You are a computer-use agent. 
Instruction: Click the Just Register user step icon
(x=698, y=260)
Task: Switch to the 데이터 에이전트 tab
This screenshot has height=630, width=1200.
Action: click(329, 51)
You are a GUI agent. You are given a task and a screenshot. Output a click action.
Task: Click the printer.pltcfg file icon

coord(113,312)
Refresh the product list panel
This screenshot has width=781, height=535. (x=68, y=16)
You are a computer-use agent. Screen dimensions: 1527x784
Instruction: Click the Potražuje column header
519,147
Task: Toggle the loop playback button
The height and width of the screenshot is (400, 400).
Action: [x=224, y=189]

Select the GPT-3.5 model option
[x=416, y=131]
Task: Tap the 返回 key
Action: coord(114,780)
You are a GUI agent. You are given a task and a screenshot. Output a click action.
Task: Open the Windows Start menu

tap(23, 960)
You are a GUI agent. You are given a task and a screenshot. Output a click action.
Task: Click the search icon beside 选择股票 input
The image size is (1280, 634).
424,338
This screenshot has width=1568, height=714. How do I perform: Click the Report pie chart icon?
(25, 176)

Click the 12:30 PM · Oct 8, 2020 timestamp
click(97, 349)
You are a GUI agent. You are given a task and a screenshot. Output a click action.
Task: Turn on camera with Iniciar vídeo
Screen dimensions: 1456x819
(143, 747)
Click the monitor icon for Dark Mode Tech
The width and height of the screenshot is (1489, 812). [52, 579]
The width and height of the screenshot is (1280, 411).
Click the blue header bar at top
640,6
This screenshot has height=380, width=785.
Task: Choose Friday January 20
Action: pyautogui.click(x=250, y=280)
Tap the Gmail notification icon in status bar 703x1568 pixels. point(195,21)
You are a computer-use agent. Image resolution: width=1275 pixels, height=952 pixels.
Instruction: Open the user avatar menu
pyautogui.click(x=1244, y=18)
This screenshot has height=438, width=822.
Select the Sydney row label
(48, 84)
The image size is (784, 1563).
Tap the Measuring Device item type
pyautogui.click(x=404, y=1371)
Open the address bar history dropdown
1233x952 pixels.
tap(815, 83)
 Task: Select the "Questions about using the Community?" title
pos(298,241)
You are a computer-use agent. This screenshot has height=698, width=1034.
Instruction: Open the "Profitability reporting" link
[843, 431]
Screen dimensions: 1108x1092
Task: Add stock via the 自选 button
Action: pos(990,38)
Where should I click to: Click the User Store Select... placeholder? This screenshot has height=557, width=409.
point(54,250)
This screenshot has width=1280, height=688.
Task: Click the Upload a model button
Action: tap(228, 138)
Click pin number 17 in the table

● **Work instruction**
In your answer, repeat each of the records exactly.

● **Solved exercise**
You are a computer-use agent. 
Instruction: Click the Just Register user step icon
(x=698, y=260)
Task: Switch to the 데이터 에이전트 tab
This screenshot has height=630, width=1200.
Action: click(329, 51)
You are a GUI agent. You are given a task and a screenshot. Output a click action.
Task: Click the printer.pltcfg file icon

coord(113,312)
Refresh the product list panel
This screenshot has width=781, height=535. (x=68, y=16)
You are a computer-use agent. Screen dimensions: 1527x784
Instruction: Click the Potražuje column header
519,147
Task: Toggle the loop playback button
The height and width of the screenshot is (400, 400).
Action: [x=224, y=189]

Select the GPT-3.5 model option
[x=416, y=131]
Task: Tap the 返回 key
Action: coord(114,780)
You are a GUI agent. You are given a task and a screenshot. Output a click action.
Task: Open the Windows Start menu

tap(23, 960)
You are a GUI agent. You are given a task and a screenshot. Output a click action.
Task: Click the search icon beside 选择股票 input
The image size is (1280, 634).
424,338
This screenshot has width=1568, height=714. How do I perform: Click the Report pie chart icon?
(25, 176)

Click the 12:30 PM · Oct 8, 2020 timestamp
click(97, 349)
You are a GUI agent. You are given a task and a screenshot. Output a click action.
Task: Turn on camera with Iniciar vídeo
Screen dimensions: 1456x819
(143, 747)
Click the monitor icon for Dark Mode Tech
The width and height of the screenshot is (1489, 812). [52, 579]
The width and height of the screenshot is (1280, 411).
Click the blue header bar at top
640,6
This screenshot has height=380, width=785.
Task: Choose Friday January 20
Action: pyautogui.click(x=250, y=280)
Tap the Gmail notification icon in status bar 703x1568 pixels. point(195,21)
You are a computer-use agent. Image resolution: width=1275 pixels, height=952 pixels.
Instruction: Open the user avatar menu
pyautogui.click(x=1244, y=18)
This screenshot has height=438, width=822.
Select the Sydney row label
(48, 84)
The image size is (784, 1563).
Tap the Measuring Device item type
pyautogui.click(x=404, y=1371)
Open the address bar history dropdown
1233x952 pixels.
tap(815, 83)
 Task: Select the "Questions about using the Community?" title
pos(298,241)
You are a computer-use agent. This screenshot has height=698, width=1034.
Instruction: Open the "Profitability reporting" link
[843, 431]
Screen dimensions: 1108x1092
Task: Add stock via the 自选 button
Action: pos(990,38)
Where should I click to: Click the User Store Select... placeholder? This screenshot has height=557, width=409.
point(54,250)
This screenshot has width=1280, height=688.
Task: Click the Upload a model button
Action: tap(228, 138)
Click pin number 17 in the table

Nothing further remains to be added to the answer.